Prospective Sensitivity to Solar Dark Matter using the IceCube Upgrade

TL;DR

This paper projects the IceCube Upgrade's enhanced sensitivity to GeV-scale dark matter particles via neutrino detection from the Sun, aiming to improve indirect detection capabilities in the 3 GeV to 10 TeV mass range.

Contribution

It provides the first detailed sensitivity projections of the IceCube Upgrade for detecting solar dark matter annihilation signals in the 3 GeV to 500 GeV range.

Findings

IceCube Upgrade will significantly improve sensitivity to low-mass dark matter.

IceCube will become the most sensitive indirect detection experiment for certain mass ranges.

Projections cover dark matter masses from 3 GeV to 10 TeV.

Abstract

While astrophysical observations imply that 85% of the matter content is unaccounted for, the nature of this dark matter (DM) component remains unknown.

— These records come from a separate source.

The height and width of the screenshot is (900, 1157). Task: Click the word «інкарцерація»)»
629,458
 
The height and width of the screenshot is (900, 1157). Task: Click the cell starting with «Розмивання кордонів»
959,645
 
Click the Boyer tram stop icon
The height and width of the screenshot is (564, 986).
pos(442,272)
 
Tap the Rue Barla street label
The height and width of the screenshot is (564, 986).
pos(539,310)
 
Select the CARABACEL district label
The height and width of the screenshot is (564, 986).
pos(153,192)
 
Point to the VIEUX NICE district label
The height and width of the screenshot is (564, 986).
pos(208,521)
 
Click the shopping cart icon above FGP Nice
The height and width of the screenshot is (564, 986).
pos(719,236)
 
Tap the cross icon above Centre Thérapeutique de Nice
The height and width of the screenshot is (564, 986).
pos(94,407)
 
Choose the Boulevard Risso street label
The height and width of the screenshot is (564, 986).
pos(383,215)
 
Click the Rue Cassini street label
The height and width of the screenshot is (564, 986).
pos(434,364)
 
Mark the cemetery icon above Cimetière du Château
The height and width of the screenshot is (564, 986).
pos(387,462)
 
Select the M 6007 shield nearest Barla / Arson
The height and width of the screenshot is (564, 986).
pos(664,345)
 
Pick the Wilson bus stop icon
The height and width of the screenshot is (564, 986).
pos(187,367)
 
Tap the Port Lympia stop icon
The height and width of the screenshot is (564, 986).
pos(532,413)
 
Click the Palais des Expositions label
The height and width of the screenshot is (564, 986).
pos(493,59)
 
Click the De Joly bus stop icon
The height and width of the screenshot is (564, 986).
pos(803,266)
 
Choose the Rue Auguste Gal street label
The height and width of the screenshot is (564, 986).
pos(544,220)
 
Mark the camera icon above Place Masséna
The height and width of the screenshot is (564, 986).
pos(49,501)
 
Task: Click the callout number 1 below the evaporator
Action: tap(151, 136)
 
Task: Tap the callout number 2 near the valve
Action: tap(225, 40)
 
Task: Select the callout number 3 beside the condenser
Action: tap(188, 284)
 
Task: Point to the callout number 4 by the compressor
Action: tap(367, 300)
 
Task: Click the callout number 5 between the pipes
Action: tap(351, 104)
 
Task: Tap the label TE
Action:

Weakly Interacting Massive Particles (WIMPs) - DM particles that interact at or below the weak interaction scale - could naturally explain this missing matter. These interactions with the Standard Model (SM) allow them to be gravitationally captured in celestial bodies like the Sun. Trapped DM in the solar core could subsequently annihilate, producing stable SM particles, of which only neutrinos can escape the Sun's dense interior. Therefore, an excess of neutrinos originating from the direction of the Sun would serve as evidence of DM. The IceCube Upgrade, a dense infill of the IceCube Neutrino Observatory, will lower the energy threshold and improve sensitivity in the range from 1 to 500 GeV, thereby enhancing IceCube's ability to detect GeV-scale DM. In this contribution, I present projections of the IceCube Upgrade's sensitivity to the DM-proton scattering cross section for DM masses between 3 GeV and 500 GeV. These sensitivities position IceCube as the most sensitive indirect detection experiment for DM in the mass range from 3 GeV to 10 TeV.